Une autre difficulté a été la place des référents. Les référents étaient les supérieurs hiérarchiques des navigateurs, ils les ont beaucoup aidés dans leur travail. Les navigateurs

126 devaient faire valider toute action par le référent avant de la mettre en place. Même s’il est normal que les navigateurs aient à faire valider une action par leur supérieur hiérarchique avant de la mener, il semblerait que cela ne leur laissait pas la marge de manœuvre dont ils avaient besoin pour effectuer correctement leur travail. La place du référent a par ailleurs mené un des navigateurs à ne pas pouvoir effectuer son travail tant celui-ci lui mettait des bâtons dans les roues. Cette difficulté pose la question de la relative autonomie à laisser aux navigateurs dans leur travail ? Comment peut-on concilier un nécessaire management des navigateurs et cette relative autonomie ?

Les membres du projet COLONAV étaient eux aussi en quelque sorte les supérieurs hiérarchiques des navigateurs.
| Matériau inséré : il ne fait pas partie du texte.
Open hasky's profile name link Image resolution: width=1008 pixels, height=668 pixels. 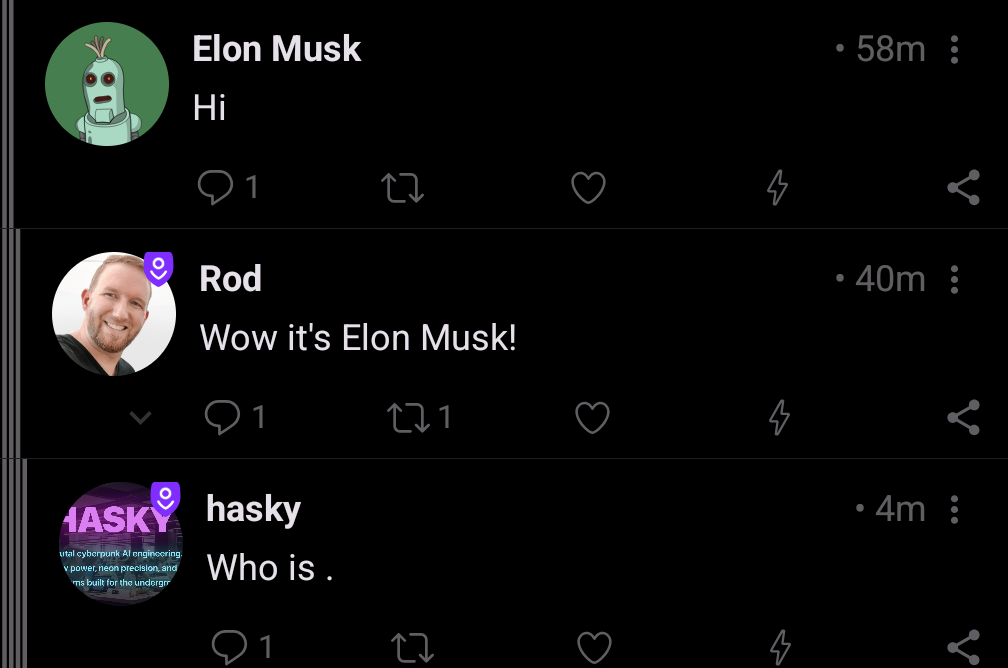point(253,509)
Durant cette étude interventionnelle, deux difficultés ont pu être décelées, celle de faire ressentir aux navigateurs l’importance du « chiffre », c’est-à-dire l’importance de faire augmenter le taux de dépistage du cancer colorectal, et le fait de parfois donner des consignes contradictoires sur comment aborder la population et jusqu’où aller pour faire la promotion du dépistage.